Surface and Depth
Who are you on the surface – your public persona? The answer we come up with to that question is how most of us describe ourselves: butcher, baker, candlestick maker, AARP member.
We invest so much time in attempting to describe who we are, and just as much time justifying who we are, that we ignore over 90% of our makeup.
When you ignore your depth, you stay on the surface. Translation: you remain superficial.
My friend Peter Hurley, who is a world-class photographer, has to work with every client who steps in front of his camera to dig past the surface to get a photograph of their authentic self: their depth. He recognizes that if he settles for a photo of their surface self, it would lack depth and wouldn’t connect.
When you truly connect with people, you are connecting with their depth. If you stay on the surface, you only get cotton candy, which is puffed up emptiness.
Going deeper with yourself and others is first recognizing when you’re staying on the surface. You do that by staying attached to a steady diet of smarm, small talk, and first-world “problems.” Don’t get me wrong, surface interactions can be fun but remember: you can’t live your life at the amusement park.
Once you recognize that you’re not connecting, you are one step closer to your depth. Just noticing that you’re on the surface is enough of a catalyst to dig deeper.
Connection is a feeling that can’t be felt when we stay on the surface.

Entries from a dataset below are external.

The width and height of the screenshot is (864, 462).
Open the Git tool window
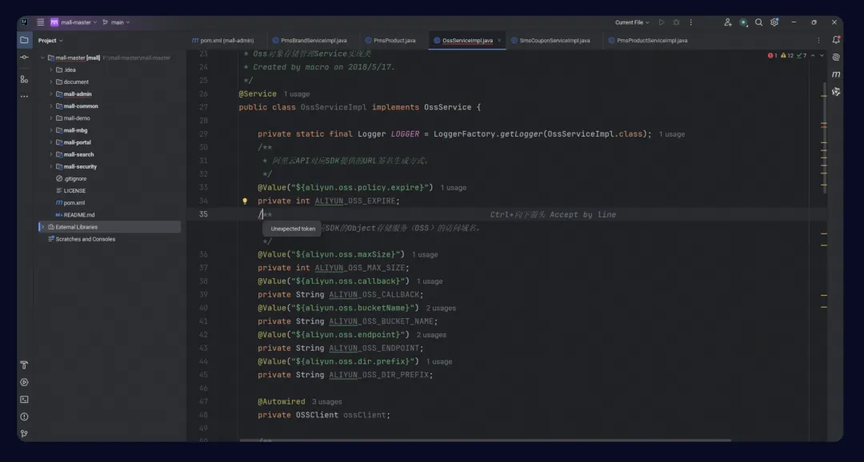coord(24,433)
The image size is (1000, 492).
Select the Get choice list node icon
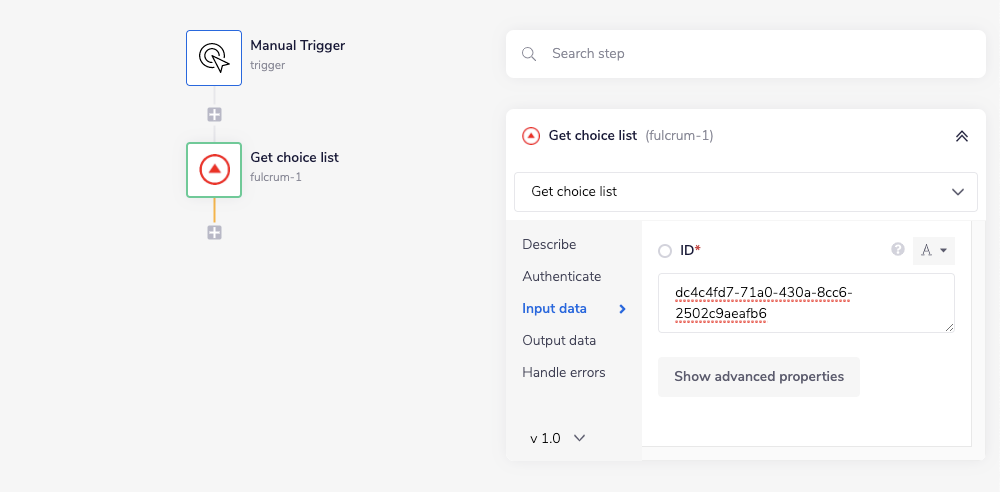[214, 169]
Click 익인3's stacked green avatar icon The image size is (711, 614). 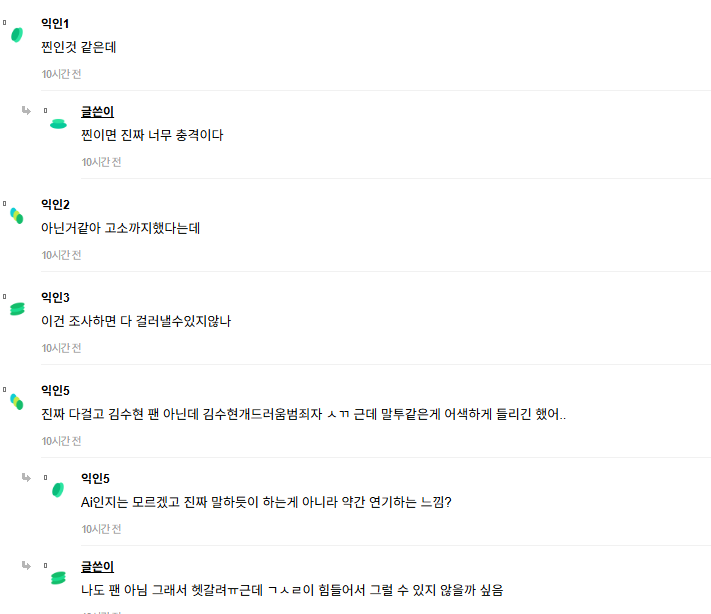point(17,309)
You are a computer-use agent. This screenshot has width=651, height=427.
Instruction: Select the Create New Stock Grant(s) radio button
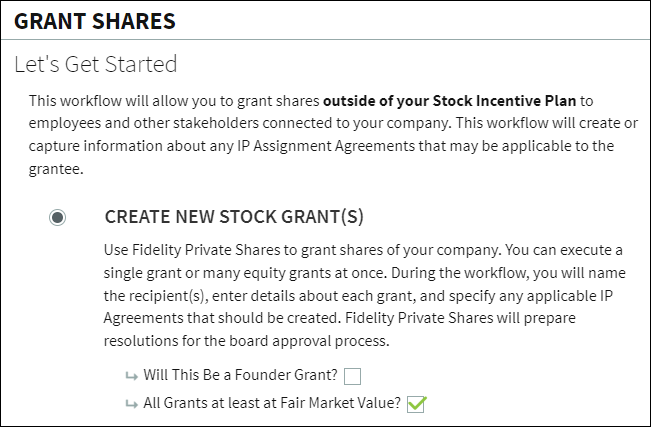[x=58, y=218]
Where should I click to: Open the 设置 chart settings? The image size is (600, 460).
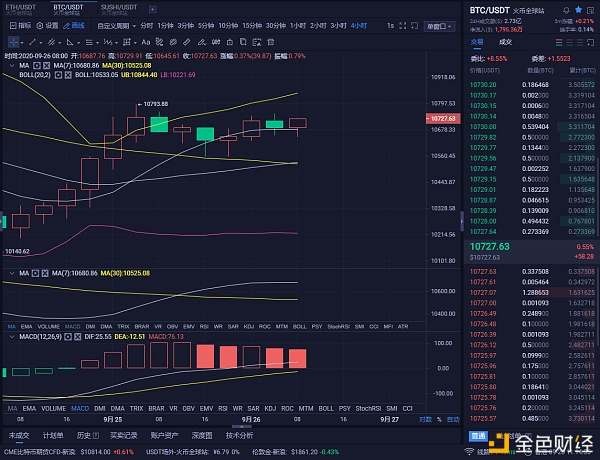tap(50, 25)
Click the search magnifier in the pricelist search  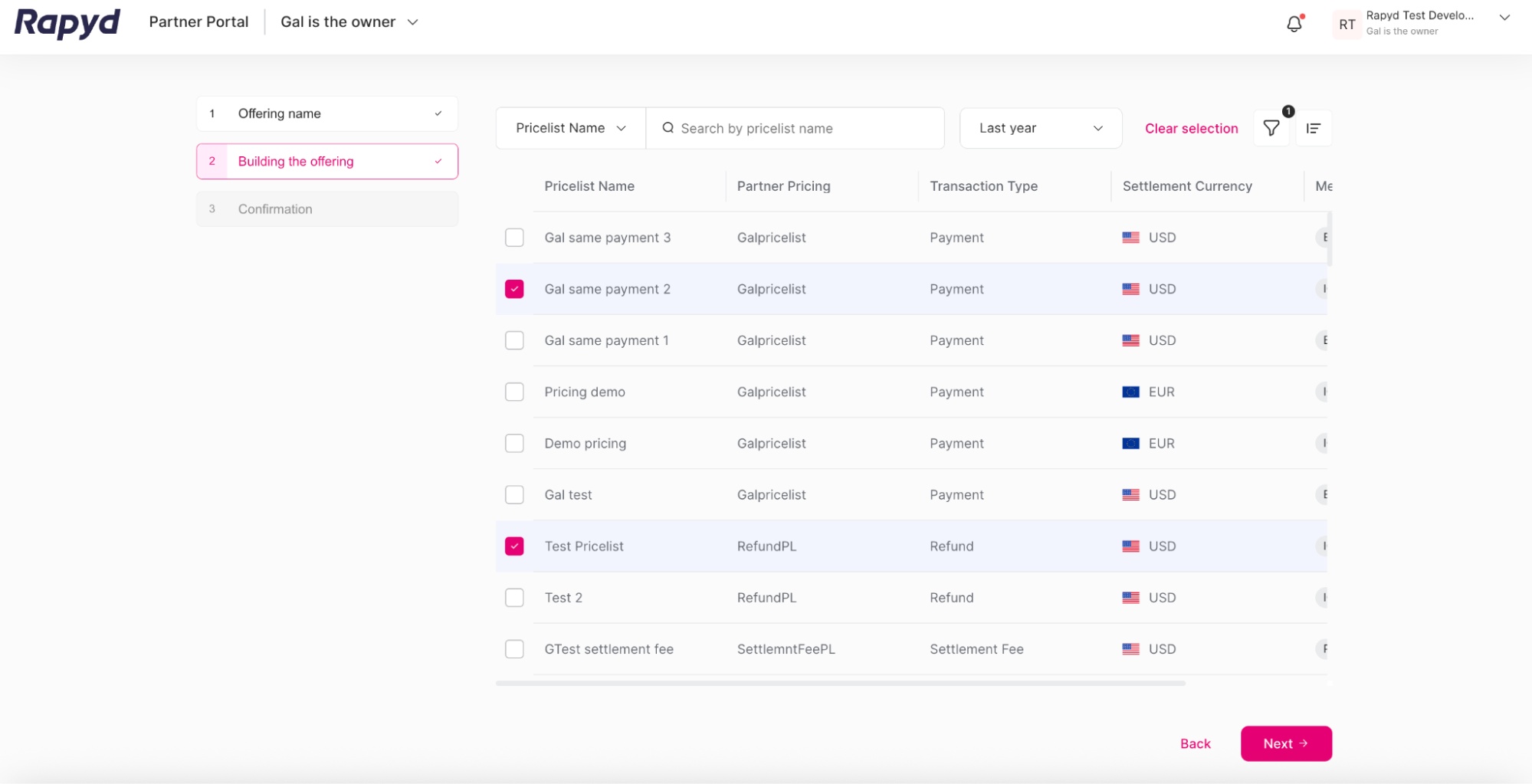[x=668, y=128]
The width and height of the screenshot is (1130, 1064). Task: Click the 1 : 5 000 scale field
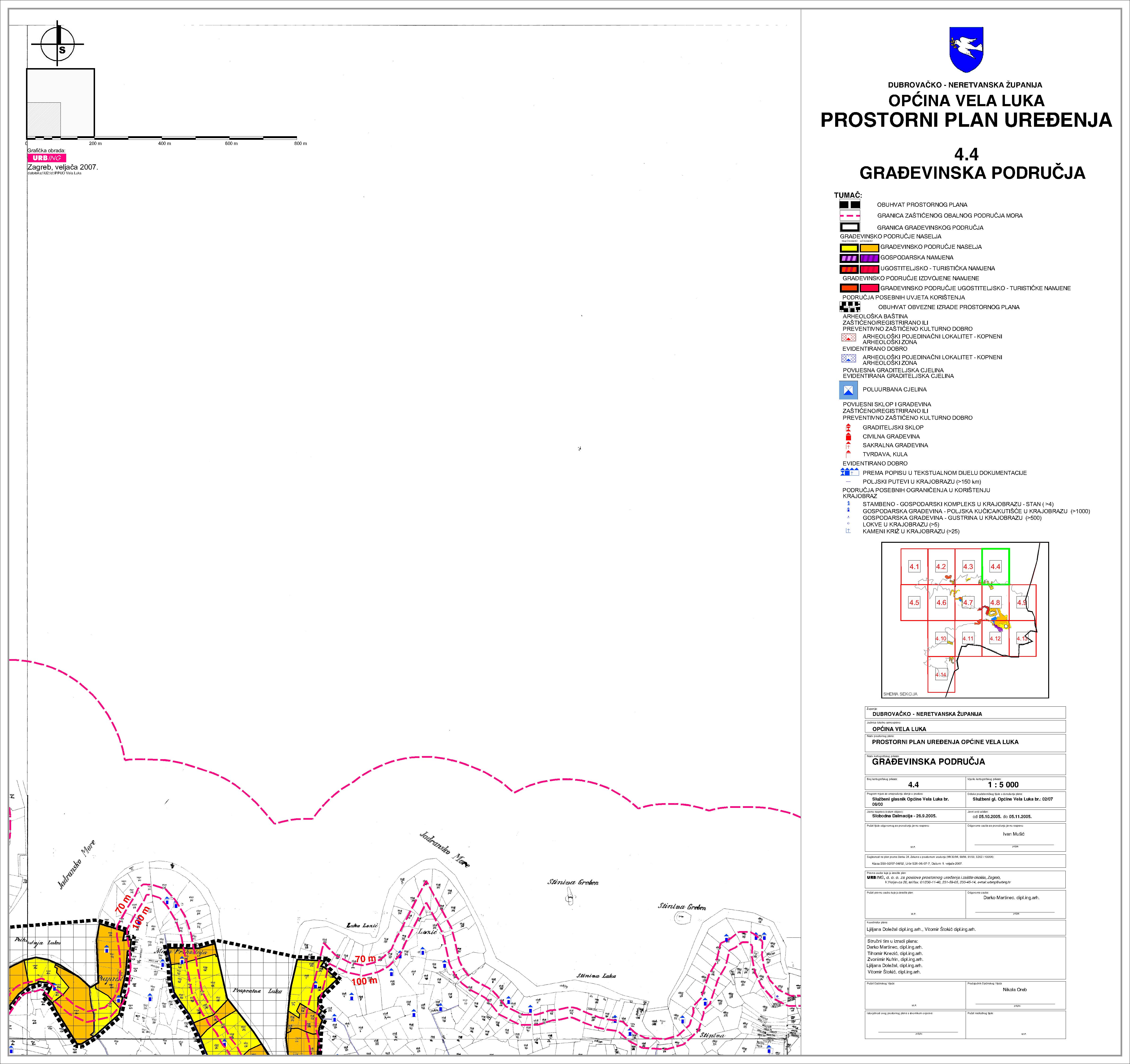1003,784
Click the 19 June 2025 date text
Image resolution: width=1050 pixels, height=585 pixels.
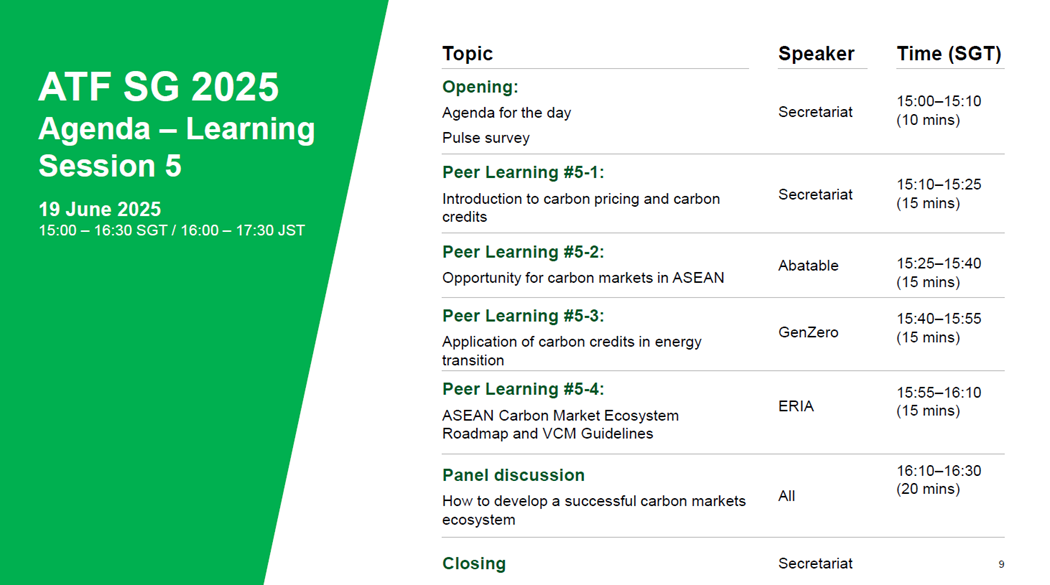(100, 209)
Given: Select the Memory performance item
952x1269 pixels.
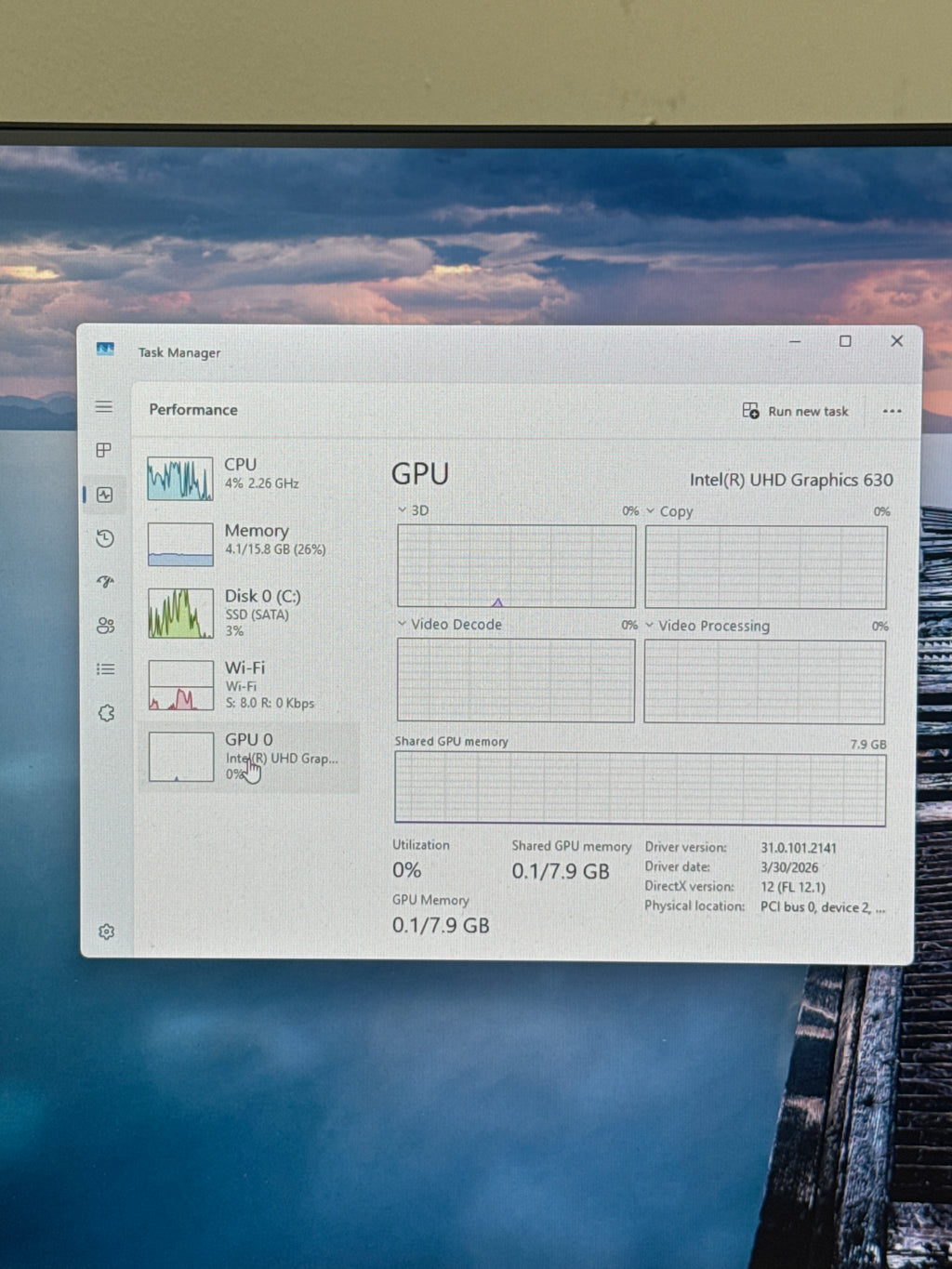Looking at the screenshot, I should 247,544.
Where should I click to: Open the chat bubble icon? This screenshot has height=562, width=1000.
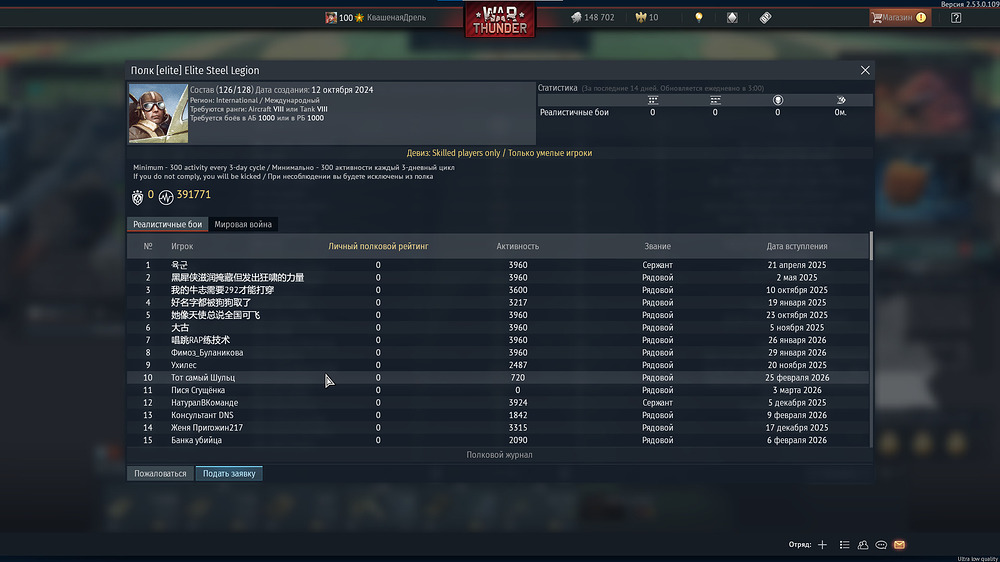coord(881,545)
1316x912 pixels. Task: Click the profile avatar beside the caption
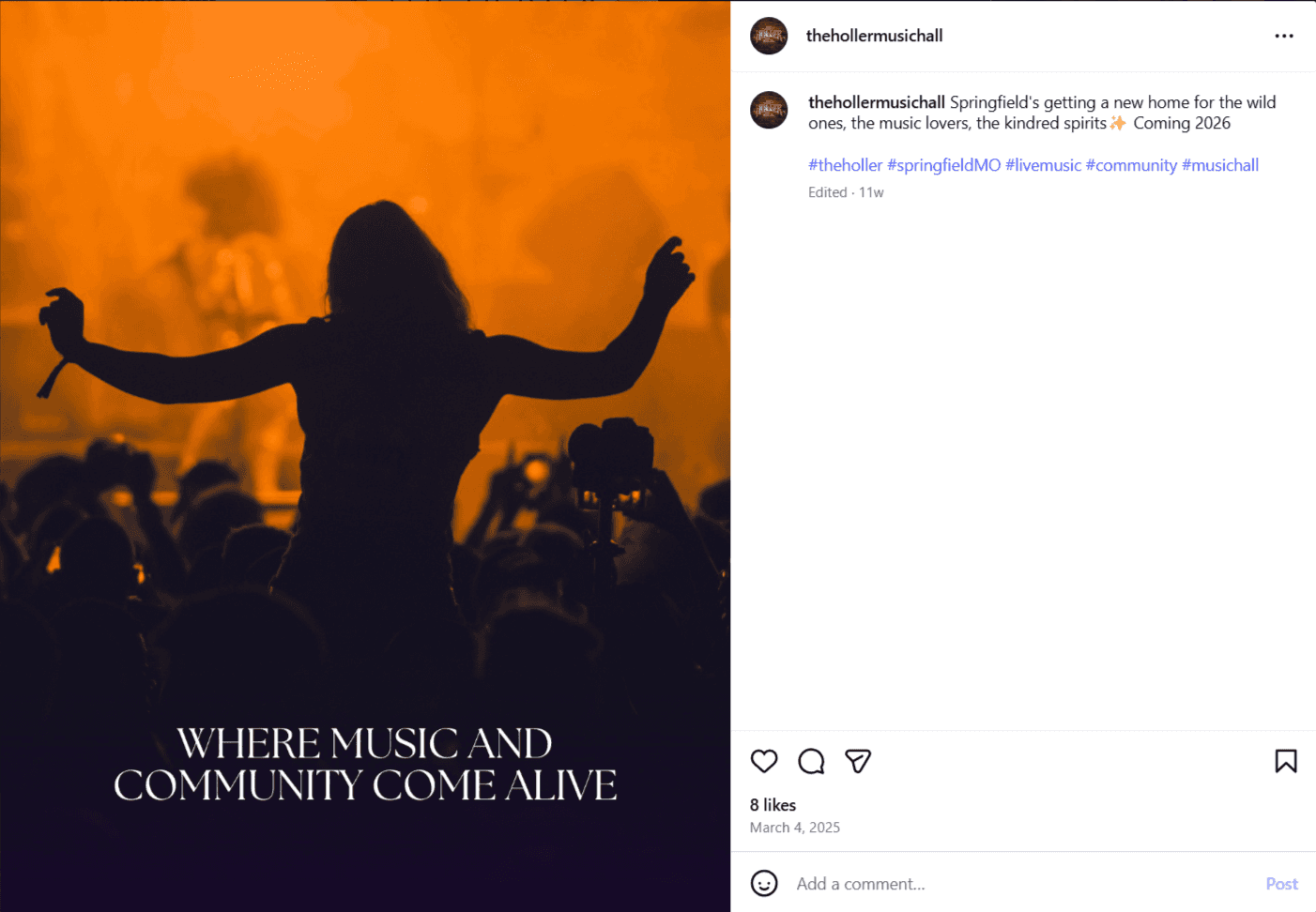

I’ll end with a story I’ve told before. It illustrates leaving the surface to find more depth.
A couple of years ago I was at a golf driving range where I ran into an old acquaintance. After the hellos and handshake we went into our song and dance act we had started years before. It was for lack of a better description – “Top this!”
To the casual observer this may have appeared to be conversation but make no mistake, it was war. Who was going to have the last, potent “Ka-Pow”?
In the middle of this little sideshow, I got the gift of awareness. It dawned on me that this “conversation” was going nowhere and would end up like all the ones we had in the past – a ramping up of egos with absolutely nothing being communicated.
I stopped counter-punching and started asking questions. It turned into the most pleasant conversation I ever had with this fellow.